Yield potential in modern wheat varieties: its association with a less competitive ideotype uri icon

abstract

  • Field experiments were conducted with modern semidwarf spring wheat cultivars representing a range of yield potential in order to compare their adaptation to levels of interplant competition for resources. Levels of competition were altered, in both leaf canopy and underground, by manipulating rows of plants in eight-row yield plots. Competition for light was decreased by bending adjacent rows away from the central two rows thus permitting greater penetration of light to lower leaves of the central rows (light treatment). Reduced competition underground was realized, simultaneously with reduced competition for light, by uprooting the plants adjacent to the central two rows (root/light treatment).

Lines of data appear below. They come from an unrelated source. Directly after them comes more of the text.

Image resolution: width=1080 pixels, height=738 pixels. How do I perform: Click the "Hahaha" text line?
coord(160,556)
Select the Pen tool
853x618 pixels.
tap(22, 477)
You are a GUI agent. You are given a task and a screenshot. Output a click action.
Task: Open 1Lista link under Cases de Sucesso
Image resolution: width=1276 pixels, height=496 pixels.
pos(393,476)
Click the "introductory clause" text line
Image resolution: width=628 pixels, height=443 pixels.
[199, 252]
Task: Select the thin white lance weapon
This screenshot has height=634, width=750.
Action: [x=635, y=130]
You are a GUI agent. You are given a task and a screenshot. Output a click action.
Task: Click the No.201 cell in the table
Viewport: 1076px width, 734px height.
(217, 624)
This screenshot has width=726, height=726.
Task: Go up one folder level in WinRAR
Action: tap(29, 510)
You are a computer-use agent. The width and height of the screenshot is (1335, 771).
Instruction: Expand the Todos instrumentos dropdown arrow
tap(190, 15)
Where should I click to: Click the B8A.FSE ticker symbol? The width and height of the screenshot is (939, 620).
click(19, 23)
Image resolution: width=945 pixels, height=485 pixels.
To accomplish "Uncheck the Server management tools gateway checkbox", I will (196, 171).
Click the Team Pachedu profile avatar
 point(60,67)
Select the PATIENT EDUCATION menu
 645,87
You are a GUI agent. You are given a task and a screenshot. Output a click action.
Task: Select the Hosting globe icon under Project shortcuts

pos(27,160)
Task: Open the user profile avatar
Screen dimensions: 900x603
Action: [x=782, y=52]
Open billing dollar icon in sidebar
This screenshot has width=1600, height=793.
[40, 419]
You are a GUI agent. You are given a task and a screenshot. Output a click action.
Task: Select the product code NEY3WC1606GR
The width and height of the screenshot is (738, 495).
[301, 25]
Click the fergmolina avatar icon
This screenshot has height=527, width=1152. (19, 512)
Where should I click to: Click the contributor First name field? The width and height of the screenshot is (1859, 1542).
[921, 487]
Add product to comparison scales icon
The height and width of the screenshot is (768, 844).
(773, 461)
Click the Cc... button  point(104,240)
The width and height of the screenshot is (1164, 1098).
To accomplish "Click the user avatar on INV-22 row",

These treatments were implemented at the developmental stage of flag-leaf ligule emergence (FLLE), when interplant competition was assumed to become maximal. While the average yield responses were 25%, and 40% to the light and root/light treatments respectively, there was a significant interaction with genetic material. Low-yield-potential(LYP) lines responded more to reduced competition than high-yield-potential (HYP) lines suggesting that the greater efficiency of the HYP lines, reflected in their higher yield, is related to their better adaptation to interplant competition. Physiological bases for improved performance are examined and discussed in relation to ideas about crop ideotypes and possible implications to breeding. These data appear to support the idea that genes conferring yield potential through improved adaptation to the crop environment are associated with a less competitive phenotype.